A Sunday story.
Most of these blogs have talked about science, society, and complex systems. Today, I offer a more personal story, a story that may, in the end, circle back to the big questions.
I was listening to the minister’s sermon about courage. What is it and where does it come from? He told the story of a Serbian man, caught in the Serbian-Croatian ethnic cleansing of the 1990’s. This one Serbian saved the lives of some hundred Croats held in a makeshift concentration camp. He deliberately misidentified individuals as Serbs, thereby preventing their executions. Was this man smarter, more educated than others, aware of philosophy and thereby capable of seeing beyond the immediate situation? No, he later accurately self-identified as an uneducated lazy slob. In the midst of carnage, his action was spontaneous, not the result of academic evaluation. My thoughts drifted from the minister’s lesson into a haunting vision from my past.
In 1960, my wife and I were driving through the western portion of what was then communist Yugoslavia. We were taking a shortcut from northern Italy to Austria. We had no visas, and Yugoslavia did not welcome foreigners at its borders. Nonetheless, we explained our plan at the border. The fierce policewoman was less than sympathetic. Our money and our borrowed Volkswagen bug were searched, and we drove on to Ljubljana, thereafter proceeding on unmarked dirt roads toward Bled. No one spoke English, but an old man who spoke some German responded grudgingly to our questions about the route. Ah, Germany had invaded this area during WWII. With surgeon’s tape, we marked the back of the VW with a large letters: “U S A.” Better to be seen as lost American students than as returning Germans.
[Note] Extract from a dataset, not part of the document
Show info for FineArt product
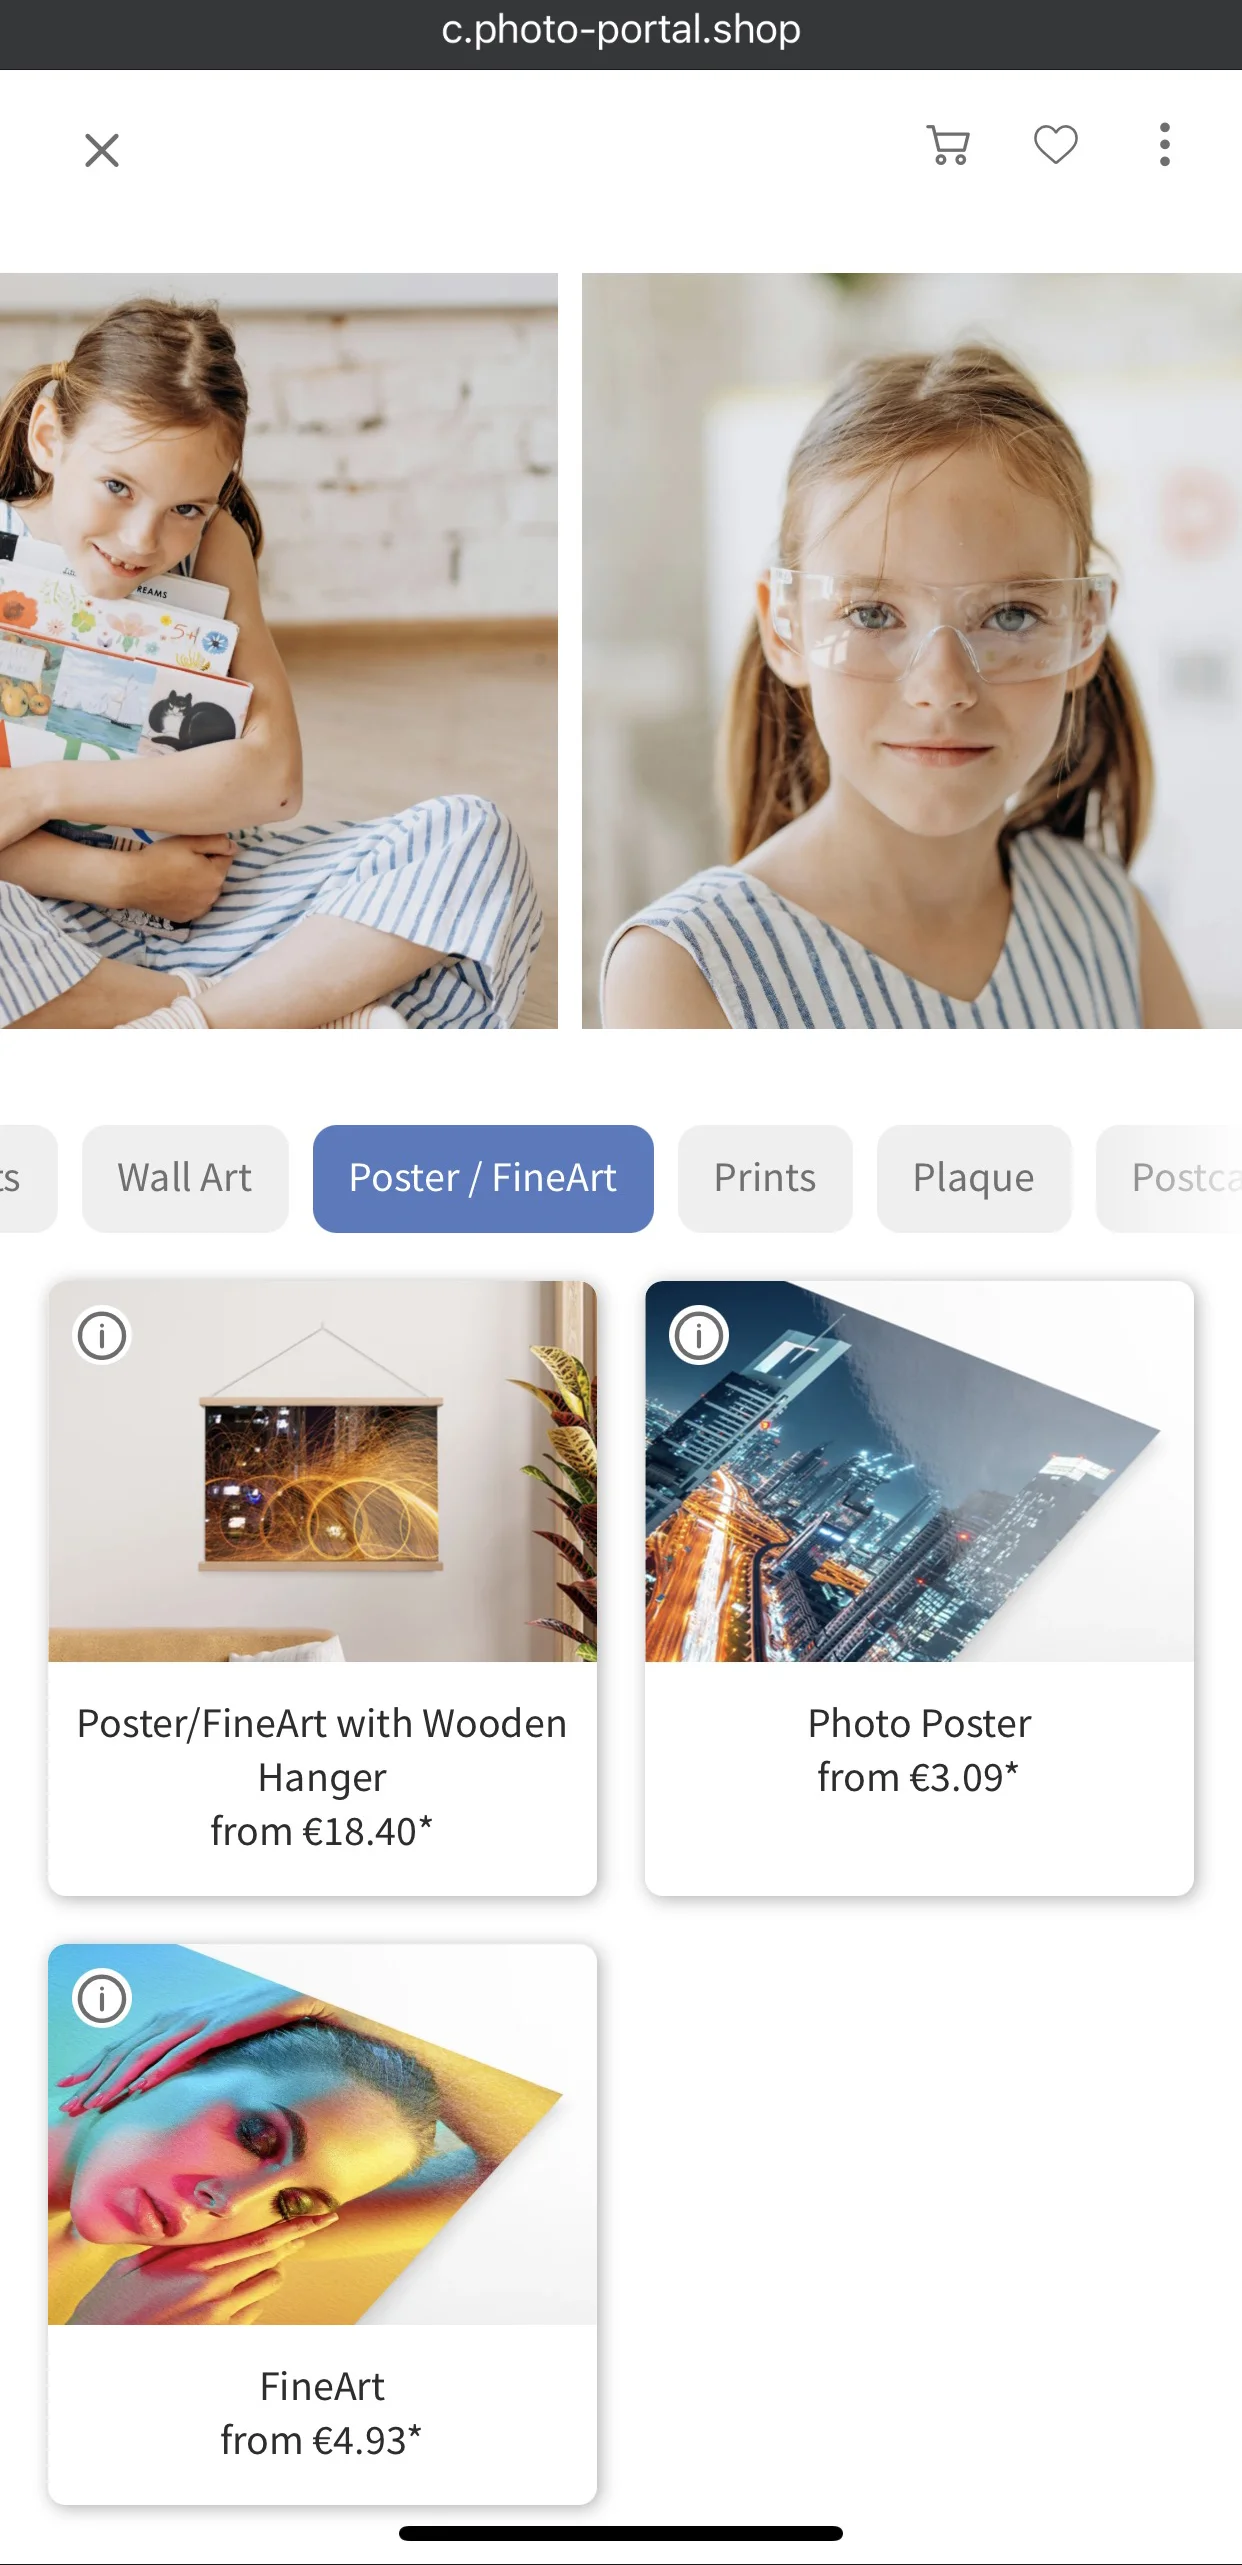1242x2565 pixels. (102, 1998)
We arrived in Bled that evening, finding a fairyland town with a lighted white cathedral on an island in the center of the lake. Relief. The next day, we proceeded toward Ljubelj (Loibl) Pass in the Alps. In the valley, adjacent to the dirt road, stood a black metal skeleton with a heart, raising its arms to the sky. We stopped. Surrounding foundations marked the spot as a concentration camp. Dumbstruck, we found only enough information to associate the scene with Mauthausen and WWII. We took this photo in that somber place.
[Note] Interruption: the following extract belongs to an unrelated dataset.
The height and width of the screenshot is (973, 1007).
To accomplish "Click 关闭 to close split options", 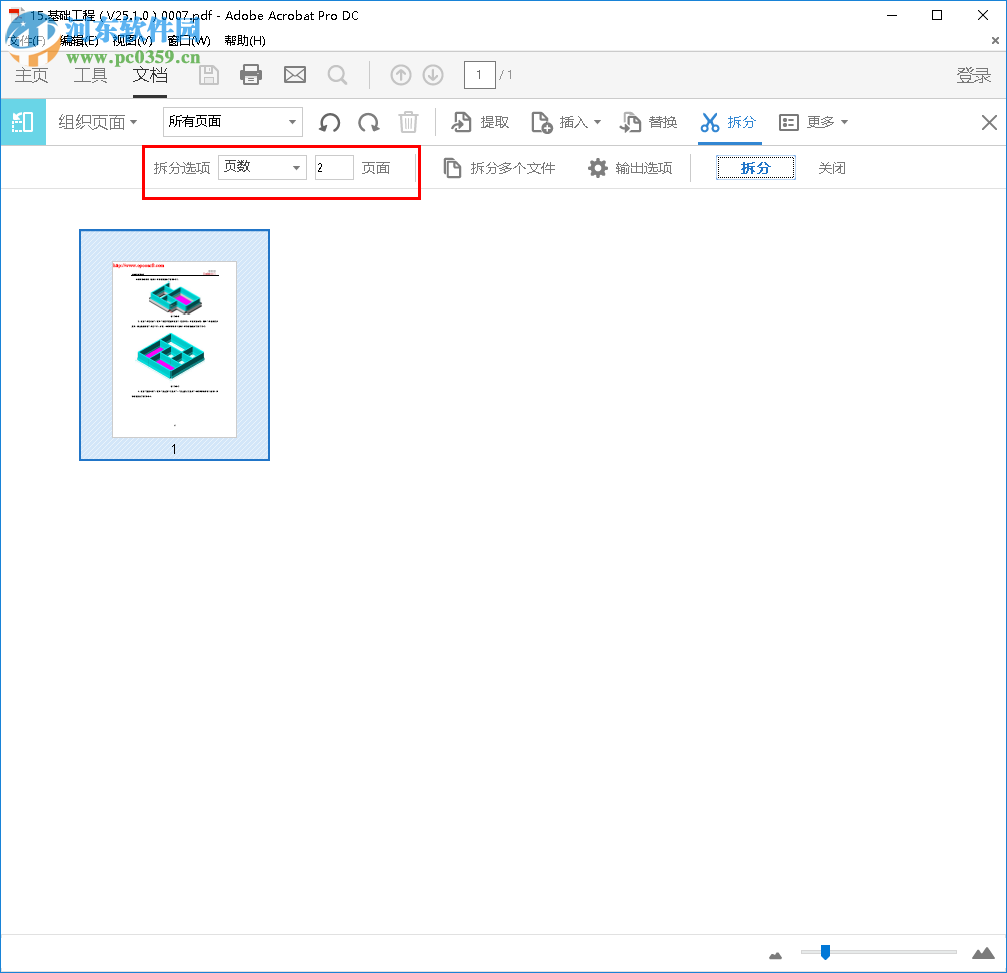I will (831, 168).
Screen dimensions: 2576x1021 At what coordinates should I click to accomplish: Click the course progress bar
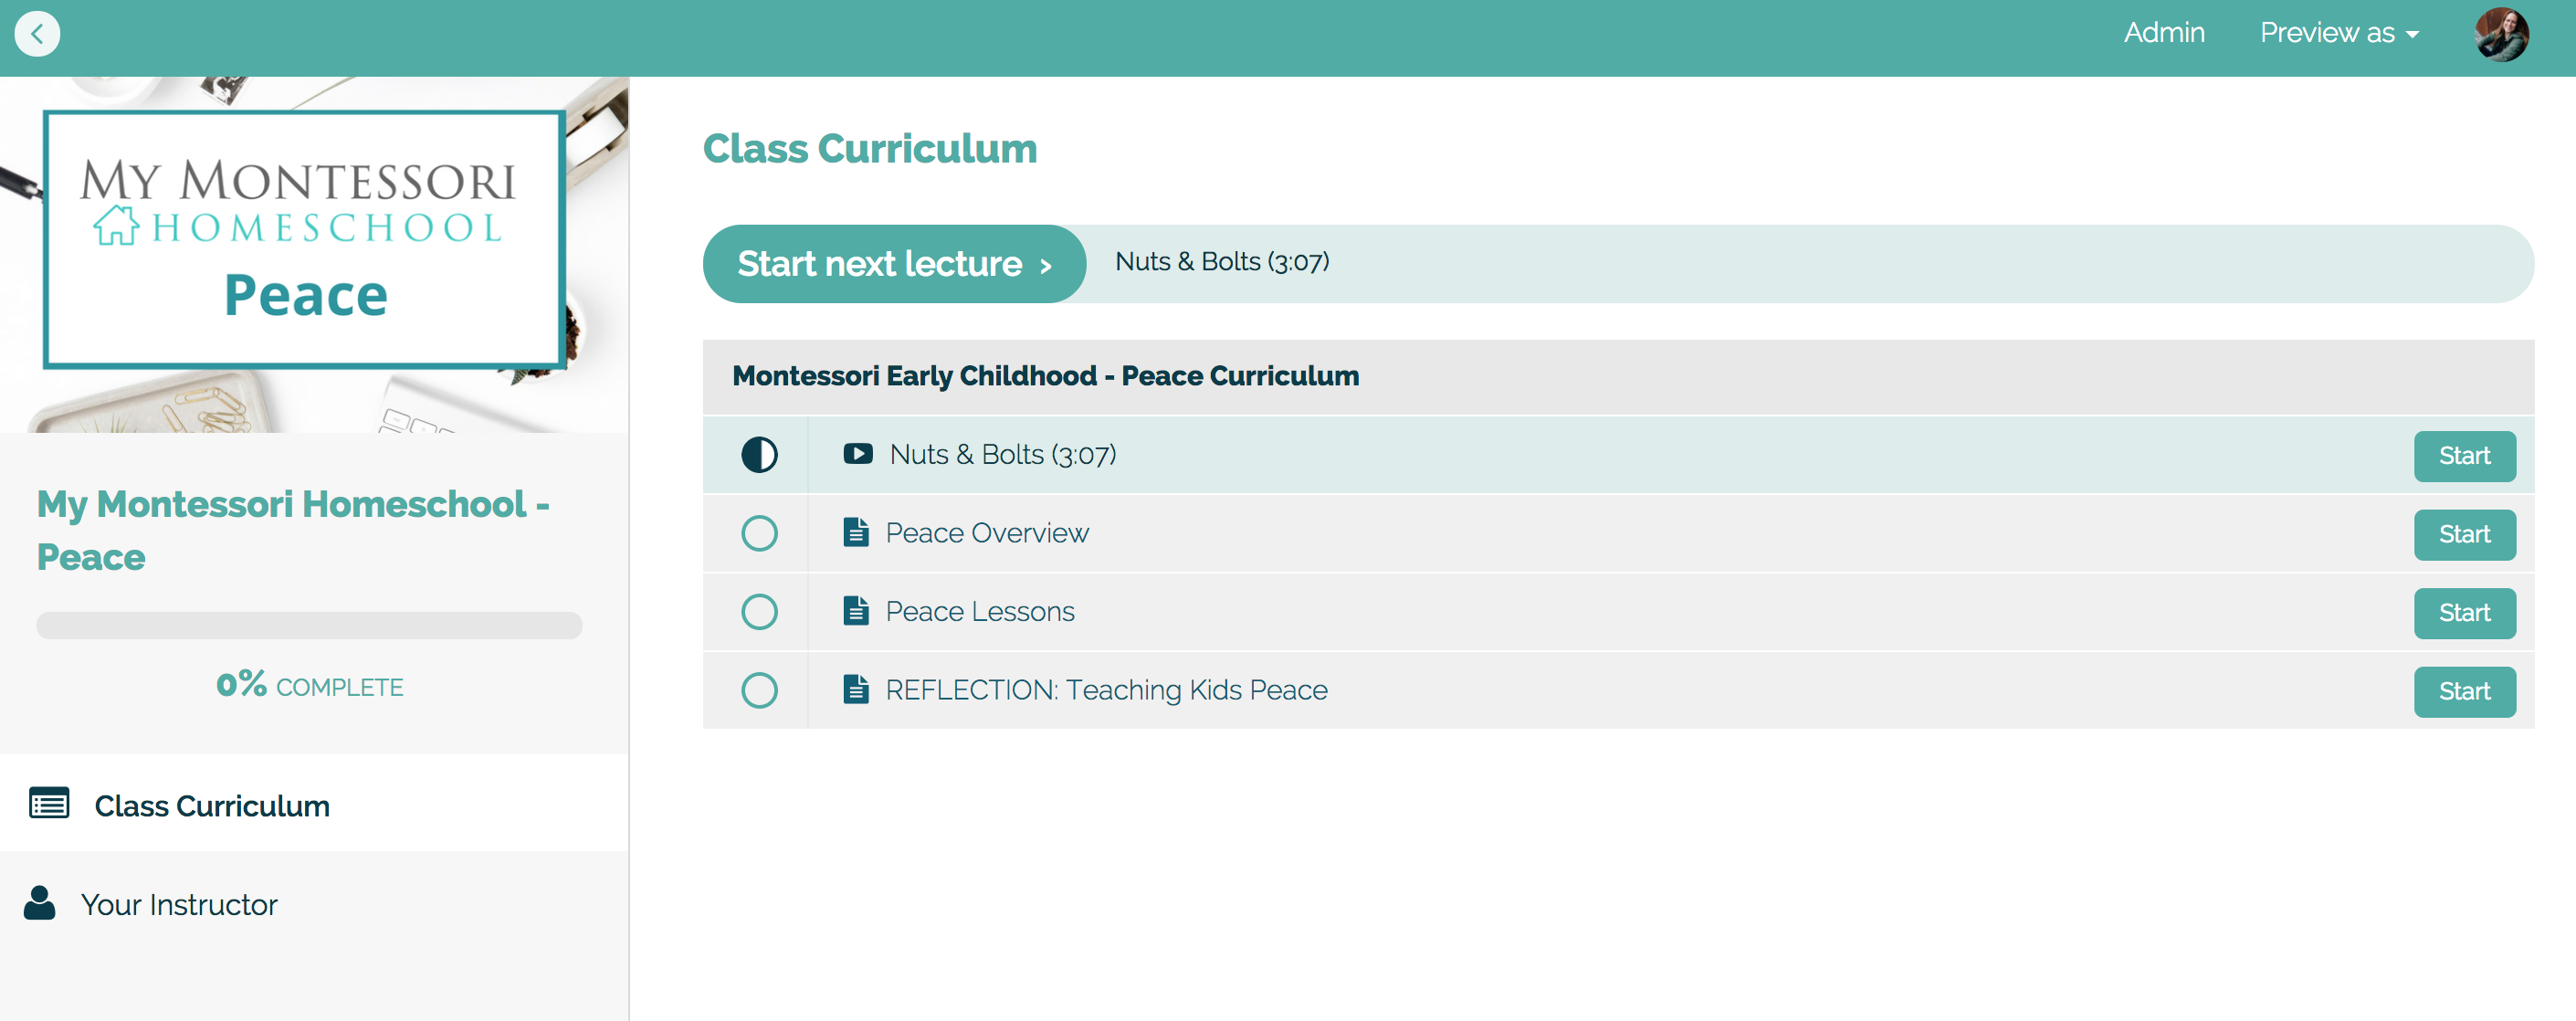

——An hour later we were going up a marked 28% grade, the VW bug kicking rocks backwards from the tires. Without the weight of a rear-mounted engine on the driving wheels, we wouldn’t have made it. At the top of the pass, a cheery border guard welcomed us to Austria, first charging “ein steuer, nicht var, ein roadtax.” We didn’t know if the “steuer” was for his pocket or for the government, but we felt such a relief we didn’t care.
A Slovenia tourist web page and a museum page document that the Ljubelj camp held prisoners of various nationalities, mostly political prisoners, from Mauthausen. These slaves, and those stationed at a similar camp on the other side of the pass, were forced to dig from each direction, making a tunnel under the pass to aid the movement of Nazi troops. Our steep road was closed in 1967 and traffic goes through a tunnel—presumably, the one built by the tortured prisoners. Reportedly, the pit crematory is still on display at the site. A modern guide to visiting one hundred attractive sites in today’s Slovenia is available on the web.
Today, it was the minister’s story of carnage in a Yugoslavian concentration camp that brought back to mind the black skeleton and its feeling of desolation. What is courage, I asked myself, having lost the minister’s definition while my mind drifted back through a half-century to face the black skeleton again.
Courage is more than standing out, standing alone from the crowd. Courage is assuming responsibility, and responsibility is seeing yourself as a cause (not the only cause) of what’s happening around you. And it’s more. It’s taking action because you are responsible. Responsibility belongs to one who can respond. If you could do something, even if it’s only speaking the truth, you are responsible.
Courage is acting when doing nothing would be more comfortable. Just look around. Is something wrong? Is there a holocaust that is unmentionable? Have you acted, have you spoken?